Review: With a combination of quality writing, intriguing characters, and a great soundtrack, this movie is a pleasure to watch. Crowe finds a successful balance between drama and comedy, and frequently jumps between the two in the same scene (the climatic airplane scene comes to mind) to make for both a funny and gripping movie. This style reflects the ups and downs of life on the road for a rock band, as well as the ups and downs of growing up. It's partly a coming of age story for William Miller (Fugit), and partly about the spirit of rock 'n' roll as personified by Russell Hammond (Crudup), and those two narratives intertwine seamlessly with Penny Lane (Hudson) forming the emotional center between the two. Overall it's a well-structured and well- paced film with one of my favourite movie quotes, "I am a golden god!" It's fun for the whole family!
52. 2001: A Space Odyssey 1968
Director: Stanley Kubrick
Starring: Keir Dullea, Douglas Rain
Synopsis: A manned space mission is sent to Jupiter to investigate a strange monolith.

▶ [List of tasks]:
1 > Answer these questions from the movie list:
(a) Which actor plays Russell Hammond?
(b) Who directed 2001: A Space Odyssey?
(c) To which planet is the space mission sent?
2 > Write the next part of the movie list, picking up right after its last line.
The rows that come next are separate material, unrelated to the movie list.

▶ [Excerpted records]:
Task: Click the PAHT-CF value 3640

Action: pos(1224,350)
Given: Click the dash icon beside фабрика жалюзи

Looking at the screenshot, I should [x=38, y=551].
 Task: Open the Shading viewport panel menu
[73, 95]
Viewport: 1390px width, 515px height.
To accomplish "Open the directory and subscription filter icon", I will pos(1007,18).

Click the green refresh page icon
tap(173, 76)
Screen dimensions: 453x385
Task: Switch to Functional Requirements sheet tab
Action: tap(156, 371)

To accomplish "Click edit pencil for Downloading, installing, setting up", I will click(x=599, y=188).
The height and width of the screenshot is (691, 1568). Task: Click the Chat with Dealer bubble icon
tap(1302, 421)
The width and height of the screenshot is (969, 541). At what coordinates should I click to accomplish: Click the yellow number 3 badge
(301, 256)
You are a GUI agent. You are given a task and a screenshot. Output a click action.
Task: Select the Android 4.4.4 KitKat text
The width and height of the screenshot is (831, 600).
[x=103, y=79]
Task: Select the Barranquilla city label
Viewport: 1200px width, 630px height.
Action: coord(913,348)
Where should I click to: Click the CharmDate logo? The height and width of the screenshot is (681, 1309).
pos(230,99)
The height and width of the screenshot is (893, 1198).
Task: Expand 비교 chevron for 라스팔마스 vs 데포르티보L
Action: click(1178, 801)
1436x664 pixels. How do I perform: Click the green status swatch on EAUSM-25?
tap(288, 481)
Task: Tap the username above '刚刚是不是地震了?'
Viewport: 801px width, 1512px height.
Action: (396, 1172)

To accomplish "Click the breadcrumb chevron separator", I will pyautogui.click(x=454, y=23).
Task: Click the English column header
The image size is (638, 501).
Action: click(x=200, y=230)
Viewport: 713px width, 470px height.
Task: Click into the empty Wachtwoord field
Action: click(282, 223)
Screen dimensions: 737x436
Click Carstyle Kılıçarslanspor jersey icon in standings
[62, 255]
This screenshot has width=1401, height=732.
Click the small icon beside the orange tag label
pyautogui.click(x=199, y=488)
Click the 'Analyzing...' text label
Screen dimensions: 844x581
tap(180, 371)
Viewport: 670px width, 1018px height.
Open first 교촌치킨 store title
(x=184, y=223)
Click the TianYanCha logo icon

▶ [Task answers]:
1 >
(a) Crudup
(b) Stanley Kubrick
(c) Jupiter

2 >
Review: You may find this movie difficult to watch at first, and odds are by the end you'll be scratching your head, but give it a chance because I think its worth it. Watch it twice if you have to, like I did to fully appreciate it. What it lacks in action it more than makes up for in meaning and subtext, which may not be everybody's cup of tea, but being a World Lit major, its kinda something I deal with on a daily basis. There's no 'right' interpretation of this film, so don't worry if you might be wrong. Also, this film is one of the most influential works of science-fiction in any medium, and once you see this movie you'll start noticing references and homages to it everywhere, especially references to one of cinema's all time greatest villains, HAL 9000. It's a trippy, mind-bending ride which some people think you need to be high to truly appreciate, but I think the movie stands strong on it's own merits. It's fun for the whole family!
51. The Producers 1968
Director: Mel Brooks
Starring: Zero Mostel, Gene Wilder
Synopsis: A washed-up Broadway producer and an accountant discover that one could make more money from a flop than from a hit play.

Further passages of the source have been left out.